La CGT organisé un rassemblement à quelques centaines de mètres du château de Versailles où se tient le sommet Choose France. Plus de 200 personnes ont répondu présent afin de protester contre la réforme des retraites.
Environ 150 à 200 personnes ont manifesté lundi aux abords du château de Versailles pour protester contre la réforme des retraites, alors qu'Emmanuel Macron participe à l'évènement "Choose France", qui réunit plus de 200 patrons étrangers. Rassemblés à la mi-journée sur le parvis de la gare Versailles-Chantiers, les manifestants étaient issus de la CGT, FO, SUD ou encore de syndicats étudiants des Yvelines. La CGT des Yvelines avait lancé un appel à un tel rassemblement "pour exiger l'abrogation" de la réforme des retraites.

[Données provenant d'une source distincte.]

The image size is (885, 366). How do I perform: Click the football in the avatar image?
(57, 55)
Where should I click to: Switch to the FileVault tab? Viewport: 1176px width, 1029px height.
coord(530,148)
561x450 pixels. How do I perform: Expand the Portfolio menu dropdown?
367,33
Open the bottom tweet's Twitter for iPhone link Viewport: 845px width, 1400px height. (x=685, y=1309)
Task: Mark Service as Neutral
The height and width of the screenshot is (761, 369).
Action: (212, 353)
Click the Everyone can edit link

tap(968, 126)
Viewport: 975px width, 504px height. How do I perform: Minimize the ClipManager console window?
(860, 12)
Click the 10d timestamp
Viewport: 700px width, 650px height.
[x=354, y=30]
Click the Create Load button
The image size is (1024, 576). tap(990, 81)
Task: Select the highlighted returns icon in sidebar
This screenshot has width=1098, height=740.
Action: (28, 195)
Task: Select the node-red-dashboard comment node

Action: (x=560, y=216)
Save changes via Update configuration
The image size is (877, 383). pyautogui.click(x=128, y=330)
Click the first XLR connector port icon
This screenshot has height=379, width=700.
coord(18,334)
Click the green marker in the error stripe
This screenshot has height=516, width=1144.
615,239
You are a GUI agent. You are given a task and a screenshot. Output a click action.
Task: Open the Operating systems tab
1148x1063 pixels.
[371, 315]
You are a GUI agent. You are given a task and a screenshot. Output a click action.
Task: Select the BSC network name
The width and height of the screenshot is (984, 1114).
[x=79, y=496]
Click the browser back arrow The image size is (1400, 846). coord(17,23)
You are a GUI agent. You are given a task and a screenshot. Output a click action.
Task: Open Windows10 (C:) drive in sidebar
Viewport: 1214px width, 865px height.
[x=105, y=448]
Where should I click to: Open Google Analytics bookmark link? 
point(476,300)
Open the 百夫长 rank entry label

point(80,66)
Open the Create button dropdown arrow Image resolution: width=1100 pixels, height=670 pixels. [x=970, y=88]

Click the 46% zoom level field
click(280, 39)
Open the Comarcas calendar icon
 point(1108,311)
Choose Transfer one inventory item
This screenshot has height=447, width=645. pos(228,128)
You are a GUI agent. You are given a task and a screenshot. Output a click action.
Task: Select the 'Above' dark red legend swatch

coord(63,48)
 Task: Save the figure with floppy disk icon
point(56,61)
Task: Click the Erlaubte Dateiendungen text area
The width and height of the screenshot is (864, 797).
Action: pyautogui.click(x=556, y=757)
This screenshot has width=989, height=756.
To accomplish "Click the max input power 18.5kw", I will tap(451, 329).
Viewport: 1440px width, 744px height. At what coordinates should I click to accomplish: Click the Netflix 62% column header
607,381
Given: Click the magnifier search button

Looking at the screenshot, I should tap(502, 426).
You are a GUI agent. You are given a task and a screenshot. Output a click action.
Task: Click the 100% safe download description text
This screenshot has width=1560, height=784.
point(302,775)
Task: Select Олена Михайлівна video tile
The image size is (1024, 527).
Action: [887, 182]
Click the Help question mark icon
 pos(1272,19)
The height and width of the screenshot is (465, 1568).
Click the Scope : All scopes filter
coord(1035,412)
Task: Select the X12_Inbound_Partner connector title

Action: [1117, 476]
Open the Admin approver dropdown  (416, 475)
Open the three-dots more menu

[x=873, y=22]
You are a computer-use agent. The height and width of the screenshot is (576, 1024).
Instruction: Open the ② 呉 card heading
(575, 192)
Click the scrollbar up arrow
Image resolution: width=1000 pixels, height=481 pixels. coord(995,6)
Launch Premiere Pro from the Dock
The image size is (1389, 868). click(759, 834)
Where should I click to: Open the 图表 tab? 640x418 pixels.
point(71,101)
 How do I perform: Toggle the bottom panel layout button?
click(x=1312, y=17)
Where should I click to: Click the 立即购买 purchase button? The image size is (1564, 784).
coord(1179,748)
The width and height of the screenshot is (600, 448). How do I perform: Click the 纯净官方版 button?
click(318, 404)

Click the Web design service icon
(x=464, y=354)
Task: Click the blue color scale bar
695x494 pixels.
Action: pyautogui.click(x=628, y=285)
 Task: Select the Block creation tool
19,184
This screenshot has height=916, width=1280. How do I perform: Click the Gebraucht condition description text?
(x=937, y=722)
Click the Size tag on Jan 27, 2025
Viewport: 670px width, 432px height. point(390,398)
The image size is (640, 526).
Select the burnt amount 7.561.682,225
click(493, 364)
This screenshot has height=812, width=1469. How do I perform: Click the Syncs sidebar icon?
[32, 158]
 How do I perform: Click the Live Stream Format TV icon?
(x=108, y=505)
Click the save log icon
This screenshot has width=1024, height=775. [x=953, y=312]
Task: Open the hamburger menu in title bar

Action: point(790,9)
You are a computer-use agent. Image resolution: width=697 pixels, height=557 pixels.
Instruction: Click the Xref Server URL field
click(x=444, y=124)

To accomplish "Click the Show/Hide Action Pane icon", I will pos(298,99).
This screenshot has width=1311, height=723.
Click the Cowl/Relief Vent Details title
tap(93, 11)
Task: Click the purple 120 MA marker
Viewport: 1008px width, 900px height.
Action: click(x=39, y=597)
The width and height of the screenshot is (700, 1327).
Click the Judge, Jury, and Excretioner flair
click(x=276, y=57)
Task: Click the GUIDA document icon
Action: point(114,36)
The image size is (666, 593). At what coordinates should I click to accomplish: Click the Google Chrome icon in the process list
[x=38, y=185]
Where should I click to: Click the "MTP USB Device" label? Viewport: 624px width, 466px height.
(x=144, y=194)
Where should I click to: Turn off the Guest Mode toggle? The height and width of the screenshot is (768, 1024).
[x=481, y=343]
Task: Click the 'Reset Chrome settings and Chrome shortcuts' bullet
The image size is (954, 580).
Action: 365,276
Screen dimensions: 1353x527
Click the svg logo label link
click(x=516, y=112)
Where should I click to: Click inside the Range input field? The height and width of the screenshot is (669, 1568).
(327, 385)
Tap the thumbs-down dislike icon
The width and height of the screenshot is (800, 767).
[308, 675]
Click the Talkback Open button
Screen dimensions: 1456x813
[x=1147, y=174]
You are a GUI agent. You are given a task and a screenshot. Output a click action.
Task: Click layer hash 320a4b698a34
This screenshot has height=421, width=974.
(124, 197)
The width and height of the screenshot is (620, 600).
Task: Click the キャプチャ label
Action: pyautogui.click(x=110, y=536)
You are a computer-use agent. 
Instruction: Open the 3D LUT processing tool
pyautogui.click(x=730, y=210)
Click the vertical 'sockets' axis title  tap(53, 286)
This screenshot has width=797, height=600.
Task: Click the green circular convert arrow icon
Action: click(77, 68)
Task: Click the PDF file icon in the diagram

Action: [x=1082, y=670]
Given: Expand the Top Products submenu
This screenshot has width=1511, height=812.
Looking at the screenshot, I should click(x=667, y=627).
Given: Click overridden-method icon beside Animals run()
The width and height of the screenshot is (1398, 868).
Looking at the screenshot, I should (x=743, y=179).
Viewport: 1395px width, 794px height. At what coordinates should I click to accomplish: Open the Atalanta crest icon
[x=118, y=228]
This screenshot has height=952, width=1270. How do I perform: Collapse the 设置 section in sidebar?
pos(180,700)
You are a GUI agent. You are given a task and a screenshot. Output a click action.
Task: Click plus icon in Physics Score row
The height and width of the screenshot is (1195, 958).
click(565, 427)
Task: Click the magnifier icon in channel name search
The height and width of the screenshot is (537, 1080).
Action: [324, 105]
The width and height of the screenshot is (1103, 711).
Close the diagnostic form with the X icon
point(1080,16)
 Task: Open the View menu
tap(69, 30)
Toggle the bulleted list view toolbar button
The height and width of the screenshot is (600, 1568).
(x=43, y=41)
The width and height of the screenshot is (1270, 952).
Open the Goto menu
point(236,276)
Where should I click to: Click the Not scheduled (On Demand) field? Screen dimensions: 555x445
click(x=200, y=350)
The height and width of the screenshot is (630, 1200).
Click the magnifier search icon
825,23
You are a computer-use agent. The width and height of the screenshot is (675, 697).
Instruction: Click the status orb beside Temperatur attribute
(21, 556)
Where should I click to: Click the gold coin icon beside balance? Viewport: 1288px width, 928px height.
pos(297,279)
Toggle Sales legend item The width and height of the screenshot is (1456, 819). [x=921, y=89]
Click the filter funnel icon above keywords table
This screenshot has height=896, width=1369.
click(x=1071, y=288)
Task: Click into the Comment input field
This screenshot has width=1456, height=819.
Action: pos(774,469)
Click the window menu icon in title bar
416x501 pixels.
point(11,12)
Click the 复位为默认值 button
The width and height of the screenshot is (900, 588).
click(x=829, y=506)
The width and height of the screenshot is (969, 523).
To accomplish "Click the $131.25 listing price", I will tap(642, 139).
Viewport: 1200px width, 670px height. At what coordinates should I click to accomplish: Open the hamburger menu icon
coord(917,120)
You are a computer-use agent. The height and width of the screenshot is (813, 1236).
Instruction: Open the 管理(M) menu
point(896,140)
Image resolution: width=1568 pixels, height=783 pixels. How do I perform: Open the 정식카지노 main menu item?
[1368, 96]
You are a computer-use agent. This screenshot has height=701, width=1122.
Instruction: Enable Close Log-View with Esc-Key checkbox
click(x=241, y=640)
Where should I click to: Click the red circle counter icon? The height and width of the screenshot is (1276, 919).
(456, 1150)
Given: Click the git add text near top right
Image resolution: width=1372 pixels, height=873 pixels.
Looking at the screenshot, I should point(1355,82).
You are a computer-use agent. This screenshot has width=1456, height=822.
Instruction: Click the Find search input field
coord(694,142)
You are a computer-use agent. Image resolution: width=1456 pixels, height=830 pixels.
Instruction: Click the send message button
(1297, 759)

Un lourd dispositif des forces de l'ordre

Entre les casserolades et les sifflets, les manifestants scandaient "Macron démission!", "Emmanuel Macron président des patrons" ou encore "On est là". "Ça fait 4 mois qu'on se bagarre contre la réforme des retraites, là aujourd'hui notre cher président, avec les représentants du Medef, est au château de Versailles donc on va essayer d'aller leur faire un petit coucou", a déclaré Arnaud Thuon, délégué syndical CGT cheminot de Versailles, promettant de "continuer à faire du bruit pour se faire entendre".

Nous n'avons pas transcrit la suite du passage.